Record set –
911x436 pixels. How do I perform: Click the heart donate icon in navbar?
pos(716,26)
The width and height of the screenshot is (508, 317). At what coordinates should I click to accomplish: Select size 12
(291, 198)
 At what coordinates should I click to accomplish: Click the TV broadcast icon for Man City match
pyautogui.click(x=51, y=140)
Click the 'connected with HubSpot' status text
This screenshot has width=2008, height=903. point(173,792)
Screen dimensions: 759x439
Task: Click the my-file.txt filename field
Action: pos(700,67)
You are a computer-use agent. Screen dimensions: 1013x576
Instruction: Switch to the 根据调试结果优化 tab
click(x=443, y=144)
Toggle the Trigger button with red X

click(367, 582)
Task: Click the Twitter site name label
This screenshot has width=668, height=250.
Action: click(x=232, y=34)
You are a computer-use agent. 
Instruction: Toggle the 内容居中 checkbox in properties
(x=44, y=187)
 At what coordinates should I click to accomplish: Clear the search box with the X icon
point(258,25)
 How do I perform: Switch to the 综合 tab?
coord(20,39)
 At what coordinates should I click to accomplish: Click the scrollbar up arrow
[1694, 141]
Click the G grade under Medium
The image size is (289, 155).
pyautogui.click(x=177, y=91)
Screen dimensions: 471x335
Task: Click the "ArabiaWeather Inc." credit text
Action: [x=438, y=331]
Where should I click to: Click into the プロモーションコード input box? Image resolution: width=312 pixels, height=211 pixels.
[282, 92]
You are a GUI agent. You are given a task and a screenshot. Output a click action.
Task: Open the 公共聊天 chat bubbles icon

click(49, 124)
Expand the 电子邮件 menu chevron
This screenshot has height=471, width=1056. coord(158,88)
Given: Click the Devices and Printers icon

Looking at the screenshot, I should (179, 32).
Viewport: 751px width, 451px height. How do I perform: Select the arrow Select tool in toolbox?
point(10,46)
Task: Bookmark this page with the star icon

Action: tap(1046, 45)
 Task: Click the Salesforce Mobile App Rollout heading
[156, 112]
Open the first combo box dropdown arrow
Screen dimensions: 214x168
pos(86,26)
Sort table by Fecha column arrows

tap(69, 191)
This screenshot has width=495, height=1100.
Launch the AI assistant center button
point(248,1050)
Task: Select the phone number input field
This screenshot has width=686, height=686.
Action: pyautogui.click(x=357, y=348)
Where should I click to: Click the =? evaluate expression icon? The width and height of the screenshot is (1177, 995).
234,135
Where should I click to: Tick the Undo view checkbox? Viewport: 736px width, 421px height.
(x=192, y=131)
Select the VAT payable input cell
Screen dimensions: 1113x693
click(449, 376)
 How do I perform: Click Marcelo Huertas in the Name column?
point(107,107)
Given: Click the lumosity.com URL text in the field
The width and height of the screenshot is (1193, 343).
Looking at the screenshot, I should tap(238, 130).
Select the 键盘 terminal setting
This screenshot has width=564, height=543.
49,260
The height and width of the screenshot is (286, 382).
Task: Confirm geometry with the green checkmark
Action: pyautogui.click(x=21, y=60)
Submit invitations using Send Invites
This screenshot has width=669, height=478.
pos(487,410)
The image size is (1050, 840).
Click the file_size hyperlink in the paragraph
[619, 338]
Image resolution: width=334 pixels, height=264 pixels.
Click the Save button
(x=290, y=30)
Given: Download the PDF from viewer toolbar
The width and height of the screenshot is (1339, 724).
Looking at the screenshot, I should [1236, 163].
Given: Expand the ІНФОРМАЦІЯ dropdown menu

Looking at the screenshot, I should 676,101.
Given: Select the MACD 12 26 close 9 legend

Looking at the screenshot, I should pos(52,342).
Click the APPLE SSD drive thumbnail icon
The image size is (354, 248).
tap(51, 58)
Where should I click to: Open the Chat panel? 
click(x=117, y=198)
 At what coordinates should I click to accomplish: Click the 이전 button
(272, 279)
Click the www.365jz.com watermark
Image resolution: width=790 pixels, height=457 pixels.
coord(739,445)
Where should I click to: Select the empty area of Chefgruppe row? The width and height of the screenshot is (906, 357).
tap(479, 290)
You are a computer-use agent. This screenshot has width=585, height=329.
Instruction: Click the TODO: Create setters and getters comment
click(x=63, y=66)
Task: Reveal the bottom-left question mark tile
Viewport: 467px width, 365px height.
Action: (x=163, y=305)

Activity – Check each line of the data above for the word "agent" and state how many lines contain it, with no other text.

Answer to this problem – 4